Instructions for the task: Every line in the data must be transcribed exactly.

(Beginning of Extracted records)

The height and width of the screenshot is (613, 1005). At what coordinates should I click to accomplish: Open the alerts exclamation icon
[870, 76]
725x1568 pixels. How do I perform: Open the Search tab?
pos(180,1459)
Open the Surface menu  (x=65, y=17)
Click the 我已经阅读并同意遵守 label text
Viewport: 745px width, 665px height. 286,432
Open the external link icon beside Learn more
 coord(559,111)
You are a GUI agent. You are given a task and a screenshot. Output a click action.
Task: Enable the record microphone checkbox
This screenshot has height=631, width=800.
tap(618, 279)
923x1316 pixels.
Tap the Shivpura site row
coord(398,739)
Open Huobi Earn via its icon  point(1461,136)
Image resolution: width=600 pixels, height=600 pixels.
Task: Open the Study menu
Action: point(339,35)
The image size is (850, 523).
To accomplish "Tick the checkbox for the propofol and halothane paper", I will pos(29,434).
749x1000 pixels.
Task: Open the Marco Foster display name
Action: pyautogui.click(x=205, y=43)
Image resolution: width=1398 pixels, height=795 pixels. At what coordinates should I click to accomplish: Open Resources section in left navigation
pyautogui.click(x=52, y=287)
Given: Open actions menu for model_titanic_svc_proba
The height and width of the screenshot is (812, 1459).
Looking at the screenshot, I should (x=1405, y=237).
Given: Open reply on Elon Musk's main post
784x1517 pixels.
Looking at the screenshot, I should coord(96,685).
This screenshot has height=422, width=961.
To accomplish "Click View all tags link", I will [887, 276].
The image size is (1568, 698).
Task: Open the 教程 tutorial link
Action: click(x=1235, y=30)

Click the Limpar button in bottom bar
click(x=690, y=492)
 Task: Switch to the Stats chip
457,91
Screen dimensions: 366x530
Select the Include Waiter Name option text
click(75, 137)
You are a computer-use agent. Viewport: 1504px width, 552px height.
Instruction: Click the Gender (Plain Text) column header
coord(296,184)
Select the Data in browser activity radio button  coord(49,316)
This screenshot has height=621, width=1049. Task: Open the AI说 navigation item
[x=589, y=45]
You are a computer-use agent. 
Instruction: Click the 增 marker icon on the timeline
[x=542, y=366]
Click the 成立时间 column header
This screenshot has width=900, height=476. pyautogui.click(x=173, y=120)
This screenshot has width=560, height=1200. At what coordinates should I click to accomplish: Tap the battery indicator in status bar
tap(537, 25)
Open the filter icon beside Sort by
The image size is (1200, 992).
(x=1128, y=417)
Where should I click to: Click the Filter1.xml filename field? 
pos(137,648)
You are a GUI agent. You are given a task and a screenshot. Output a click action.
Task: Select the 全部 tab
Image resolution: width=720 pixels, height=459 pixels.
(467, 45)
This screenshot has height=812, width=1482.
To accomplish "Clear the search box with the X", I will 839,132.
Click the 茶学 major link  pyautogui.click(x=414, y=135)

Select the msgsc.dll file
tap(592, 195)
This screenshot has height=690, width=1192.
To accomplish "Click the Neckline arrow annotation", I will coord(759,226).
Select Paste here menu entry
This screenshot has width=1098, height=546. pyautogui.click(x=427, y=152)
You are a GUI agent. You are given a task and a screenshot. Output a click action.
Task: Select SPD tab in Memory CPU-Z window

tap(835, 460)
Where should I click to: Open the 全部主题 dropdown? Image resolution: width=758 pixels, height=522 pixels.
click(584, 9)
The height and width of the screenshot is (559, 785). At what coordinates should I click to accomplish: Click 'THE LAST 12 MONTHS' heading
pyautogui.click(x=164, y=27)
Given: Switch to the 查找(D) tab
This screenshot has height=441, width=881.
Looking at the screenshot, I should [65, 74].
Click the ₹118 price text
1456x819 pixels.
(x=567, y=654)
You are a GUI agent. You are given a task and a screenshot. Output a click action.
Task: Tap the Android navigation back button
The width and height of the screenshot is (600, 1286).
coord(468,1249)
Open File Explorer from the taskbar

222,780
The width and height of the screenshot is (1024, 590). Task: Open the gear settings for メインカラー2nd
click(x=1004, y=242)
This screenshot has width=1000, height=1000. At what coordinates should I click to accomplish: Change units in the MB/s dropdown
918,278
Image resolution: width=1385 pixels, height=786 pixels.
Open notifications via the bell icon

(End of Extracted records)

Solution for this problem:
The height and width of the screenshot is (613, 1005). At what coordinates should I click to accomplish: Open the alerts exclamation icon
[870, 76]
725x1568 pixels. How do I perform: Open the Search tab?
pos(180,1459)
Open the Surface menu  (x=65, y=17)
Click the 我已经阅读并同意遵守 label text
Viewport: 745px width, 665px height. 286,432
Open the external link icon beside Learn more
 coord(559,111)
You are a GUI agent. You are given a task and a screenshot. Output a click action.
Task: Enable the record microphone checkbox
This screenshot has height=631, width=800.
tap(618, 279)
923x1316 pixels.
Tap the Shivpura site row
coord(398,739)
Open Huobi Earn via its icon  point(1461,136)
Image resolution: width=600 pixels, height=600 pixels.
Task: Open the Study menu
Action: point(339,35)
The image size is (850, 523).
To accomplish "Tick the checkbox for the propofol and halothane paper", I will pos(29,434).
749x1000 pixels.
Task: Open the Marco Foster display name
Action: pyautogui.click(x=205, y=43)
Image resolution: width=1398 pixels, height=795 pixels. At what coordinates should I click to accomplish: Open Resources section in left navigation
pyautogui.click(x=52, y=287)
Given: Open actions menu for model_titanic_svc_proba
The height and width of the screenshot is (812, 1459).
Looking at the screenshot, I should (x=1405, y=237).
Given: Open reply on Elon Musk's main post
784x1517 pixels.
Looking at the screenshot, I should coord(96,685).
This screenshot has height=422, width=961.
To accomplish "Click View all tags link", I will [887, 276].
The image size is (1568, 698).
Task: Open the 教程 tutorial link
Action: click(x=1235, y=30)

Click the Limpar button in bottom bar
click(x=690, y=492)
 Task: Switch to the Stats chip
457,91
Screen dimensions: 366x530
Select the Include Waiter Name option text
click(75, 137)
You are a computer-use agent. Viewport: 1504px width, 552px height.
Instruction: Click the Gender (Plain Text) column header
coord(296,184)
Select the Data in browser activity radio button  coord(49,316)
This screenshot has height=621, width=1049. Task: Open the AI说 navigation item
[x=589, y=45]
You are a computer-use agent. 
Instruction: Click the 增 marker icon on the timeline
[x=542, y=366]
Click the 成立时间 column header
This screenshot has width=900, height=476. pyautogui.click(x=173, y=120)
This screenshot has width=560, height=1200. At what coordinates should I click to accomplish: Tap the battery indicator in status bar
tap(537, 25)
Open the filter icon beside Sort by
The image size is (1200, 992).
(x=1128, y=417)
Where should I click to: Click the Filter1.xml filename field? 
pos(137,648)
You are a GUI agent. You are given a task and a screenshot. Output a click action.
Task: Select the 全部 tab
Image resolution: width=720 pixels, height=459 pixels.
(467, 45)
This screenshot has height=812, width=1482.
To accomplish "Clear the search box with the X", I will 839,132.
Click the 茶学 major link  pyautogui.click(x=414, y=135)

Select the msgsc.dll file
tap(592, 195)
This screenshot has height=690, width=1192.
To accomplish "Click the Neckline arrow annotation", I will coord(759,226).
Select Paste here menu entry
This screenshot has width=1098, height=546. pyautogui.click(x=427, y=152)
You are a GUI agent. You are given a task and a screenshot. Output a click action.
Task: Select SPD tab in Memory CPU-Z window

tap(835, 460)
Where should I click to: Open the 全部主题 dropdown? Image resolution: width=758 pixels, height=522 pixels.
click(584, 9)
The height and width of the screenshot is (559, 785). At what coordinates should I click to accomplish: Click 'THE LAST 12 MONTHS' heading
pyautogui.click(x=164, y=27)
Given: Switch to the 查找(D) tab
This screenshot has height=441, width=881.
Looking at the screenshot, I should [65, 74].
Click the ₹118 price text
1456x819 pixels.
(x=567, y=654)
You are a GUI agent. You are given a task and a screenshot. Output a click action.
Task: Tap the Android navigation back button
The width and height of the screenshot is (600, 1286).
coord(468,1249)
Open File Explorer from the taskbar

222,780
The width and height of the screenshot is (1024, 590). Task: Open the gear settings for メインカラー2nd
click(x=1004, y=242)
This screenshot has width=1000, height=1000. At what coordinates should I click to accomplish: Change units in the MB/s dropdown
918,278
Image resolution: width=1385 pixels, height=786 pixels.
Open notifications via the bell icon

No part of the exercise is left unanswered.